China's banking and insurance regulator on Tuesday vowed unrelenting efforts to monitor and resolve all kinds of financial risks as the 14th Five-Year Plan (2021-25) unfolds this year, making a special mention of woes over the bursting of Western financial assets.
The regulator also reiterated a tough stance on the national push against monopolistic practices, while pledging to advance higher-level financial opening-up.
Describing risk prevention as an eternal subject for the financial sector, Guo Shuqing, chairman of the China Banking and Insurance Regulatory Commission (CBIRC), told a press conference in Beijing on Tuesday that strengthening the rule of law in the financial sphere and improving long-term mechanisms are on this year's priority task list.
Among the top tasks is enabling the nation's financial sector to offer targeted support for key areas including technological self-reliance and self-improvement, advanced manufacturing, privately owned firms, small and micro-sized businesses, rural vitalization and green development.

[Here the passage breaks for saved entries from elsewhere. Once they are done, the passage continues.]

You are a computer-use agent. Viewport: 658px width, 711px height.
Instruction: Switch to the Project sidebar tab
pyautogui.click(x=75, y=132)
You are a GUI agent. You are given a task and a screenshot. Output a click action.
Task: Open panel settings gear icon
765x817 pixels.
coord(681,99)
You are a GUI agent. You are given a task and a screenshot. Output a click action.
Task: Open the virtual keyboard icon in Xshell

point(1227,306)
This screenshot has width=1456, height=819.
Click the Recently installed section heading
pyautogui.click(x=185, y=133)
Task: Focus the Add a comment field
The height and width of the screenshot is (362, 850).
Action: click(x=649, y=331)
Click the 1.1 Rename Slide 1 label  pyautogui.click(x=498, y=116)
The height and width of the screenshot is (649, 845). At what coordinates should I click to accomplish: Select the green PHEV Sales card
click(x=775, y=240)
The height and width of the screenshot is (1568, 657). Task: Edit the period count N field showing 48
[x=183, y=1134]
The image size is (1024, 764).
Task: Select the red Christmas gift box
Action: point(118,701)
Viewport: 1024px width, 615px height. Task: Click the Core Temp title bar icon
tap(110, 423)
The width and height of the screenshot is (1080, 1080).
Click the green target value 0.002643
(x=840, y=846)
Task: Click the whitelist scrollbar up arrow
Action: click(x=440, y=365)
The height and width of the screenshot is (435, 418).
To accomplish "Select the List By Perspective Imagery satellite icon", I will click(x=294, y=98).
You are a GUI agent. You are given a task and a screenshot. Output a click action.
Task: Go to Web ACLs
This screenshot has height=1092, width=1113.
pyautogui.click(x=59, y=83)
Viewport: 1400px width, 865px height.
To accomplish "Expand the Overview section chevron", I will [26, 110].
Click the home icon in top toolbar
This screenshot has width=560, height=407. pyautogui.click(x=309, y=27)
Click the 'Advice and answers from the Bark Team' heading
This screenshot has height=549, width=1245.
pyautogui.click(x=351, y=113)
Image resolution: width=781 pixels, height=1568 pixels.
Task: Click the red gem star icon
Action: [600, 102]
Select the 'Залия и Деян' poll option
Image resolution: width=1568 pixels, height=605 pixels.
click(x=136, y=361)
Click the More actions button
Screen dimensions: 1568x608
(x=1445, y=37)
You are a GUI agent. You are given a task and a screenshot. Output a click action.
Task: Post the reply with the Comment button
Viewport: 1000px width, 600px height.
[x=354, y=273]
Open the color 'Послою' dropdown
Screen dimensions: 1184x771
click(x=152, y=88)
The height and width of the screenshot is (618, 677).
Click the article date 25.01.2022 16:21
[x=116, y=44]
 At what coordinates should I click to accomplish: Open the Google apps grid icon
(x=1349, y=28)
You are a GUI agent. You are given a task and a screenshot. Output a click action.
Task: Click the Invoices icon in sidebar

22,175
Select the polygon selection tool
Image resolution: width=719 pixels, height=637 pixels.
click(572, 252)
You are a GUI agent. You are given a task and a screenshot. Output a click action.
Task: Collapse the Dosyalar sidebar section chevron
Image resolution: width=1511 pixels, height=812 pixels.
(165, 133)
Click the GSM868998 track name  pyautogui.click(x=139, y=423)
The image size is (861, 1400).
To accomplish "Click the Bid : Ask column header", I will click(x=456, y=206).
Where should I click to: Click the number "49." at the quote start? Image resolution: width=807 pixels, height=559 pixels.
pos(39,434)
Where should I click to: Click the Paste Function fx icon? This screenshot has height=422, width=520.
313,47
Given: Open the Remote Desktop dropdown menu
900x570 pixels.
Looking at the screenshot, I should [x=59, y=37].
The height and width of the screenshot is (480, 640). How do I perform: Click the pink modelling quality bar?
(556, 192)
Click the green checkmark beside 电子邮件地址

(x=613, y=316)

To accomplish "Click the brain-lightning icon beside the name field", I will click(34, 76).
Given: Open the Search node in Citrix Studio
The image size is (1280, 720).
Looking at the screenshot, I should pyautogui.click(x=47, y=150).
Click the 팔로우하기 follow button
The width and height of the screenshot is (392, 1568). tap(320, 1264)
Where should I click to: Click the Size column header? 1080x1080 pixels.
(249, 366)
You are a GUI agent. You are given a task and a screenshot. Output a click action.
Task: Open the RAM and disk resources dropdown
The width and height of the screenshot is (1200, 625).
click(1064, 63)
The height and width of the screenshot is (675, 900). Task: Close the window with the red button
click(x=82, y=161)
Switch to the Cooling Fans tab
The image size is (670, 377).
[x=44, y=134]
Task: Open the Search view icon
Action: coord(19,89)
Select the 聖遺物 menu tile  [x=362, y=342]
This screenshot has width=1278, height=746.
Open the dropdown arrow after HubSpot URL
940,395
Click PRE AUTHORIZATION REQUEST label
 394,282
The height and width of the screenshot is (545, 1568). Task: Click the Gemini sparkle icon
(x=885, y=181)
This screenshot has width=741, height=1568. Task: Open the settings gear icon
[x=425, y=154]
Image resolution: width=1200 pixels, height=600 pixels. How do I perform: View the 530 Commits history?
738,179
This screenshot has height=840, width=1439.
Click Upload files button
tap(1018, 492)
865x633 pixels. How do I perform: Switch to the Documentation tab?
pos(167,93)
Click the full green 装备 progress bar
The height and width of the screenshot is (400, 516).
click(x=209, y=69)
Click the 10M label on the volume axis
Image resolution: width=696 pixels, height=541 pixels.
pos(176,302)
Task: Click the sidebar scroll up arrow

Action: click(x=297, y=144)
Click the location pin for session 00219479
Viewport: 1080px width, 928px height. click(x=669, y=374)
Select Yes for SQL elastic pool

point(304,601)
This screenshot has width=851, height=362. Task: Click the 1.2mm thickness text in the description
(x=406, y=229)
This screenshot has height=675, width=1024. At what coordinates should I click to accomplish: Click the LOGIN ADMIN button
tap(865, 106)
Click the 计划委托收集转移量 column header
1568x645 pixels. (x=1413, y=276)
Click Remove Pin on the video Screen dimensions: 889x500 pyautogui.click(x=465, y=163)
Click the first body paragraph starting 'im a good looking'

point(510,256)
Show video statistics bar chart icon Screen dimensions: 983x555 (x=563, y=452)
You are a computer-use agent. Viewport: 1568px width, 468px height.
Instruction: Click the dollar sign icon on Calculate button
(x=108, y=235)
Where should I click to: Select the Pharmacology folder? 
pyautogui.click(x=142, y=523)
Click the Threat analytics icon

Guo reflected upon the impact on China's market of its head start over other economies in monetary policy normalization as the Chinese economy has taken the global lead in emerging from the impact of COVID-19.
Europe, the US and other developed economies, the countries that took a battering from the pandemic and some developing countries have all adopted a proactive fiscal policy and an extremely loose monetary policy. It's understandable that such measures are a must to steady the economy, Guo stated, while warning against the repercussions of the moves.
Side effects have gradually emerged, with the European and US financial markets reaching high levels that are utterly counter to the real economy, the CBIRC chairman said, noting that the financial market is supposed to be indicative of the real economy. If there's too large a discrepancy, problems would arise, and sooner or later there would be a forced correction.
"We're fairly concerned about the financial market, particularly [over] whether foreign financial assets would burst someday."
Saying that years of efforts to contain financial risks deserve commendation, market watchers pointed to the fragility of the equity market, which has shown itself to be susceptible to global market volatility.
With many of the most-concerned areas in risk terms having been dealt with in recent years, effectively reining in unregulated activities such as shadow banking and peer-to-peer lending, there's little chance of a systemic financial risk, Tang Jianwei, chief macro analyst at the Financial Research Center of Bank of Communications, told the Global Times on Tuesday.
Financial leverage has seen a conspicuous fall, with the blind expansion of financial capital fundamentally reversed. Between 2017 and 2020, the annual average growth of banking assets stood at 8.3 percent, while the growth of the total assets of the insurance sector was 11.4 percent, roughly half of their annual average growth rates for 2009-16, Guo disclosed at the briefing.
Additionally, the amount of non-performing loans that were resolved from 2017-20 totaled 8.8 trillion yuan ($1.36 trillion), outstripping the combined amount for the previous 12 years.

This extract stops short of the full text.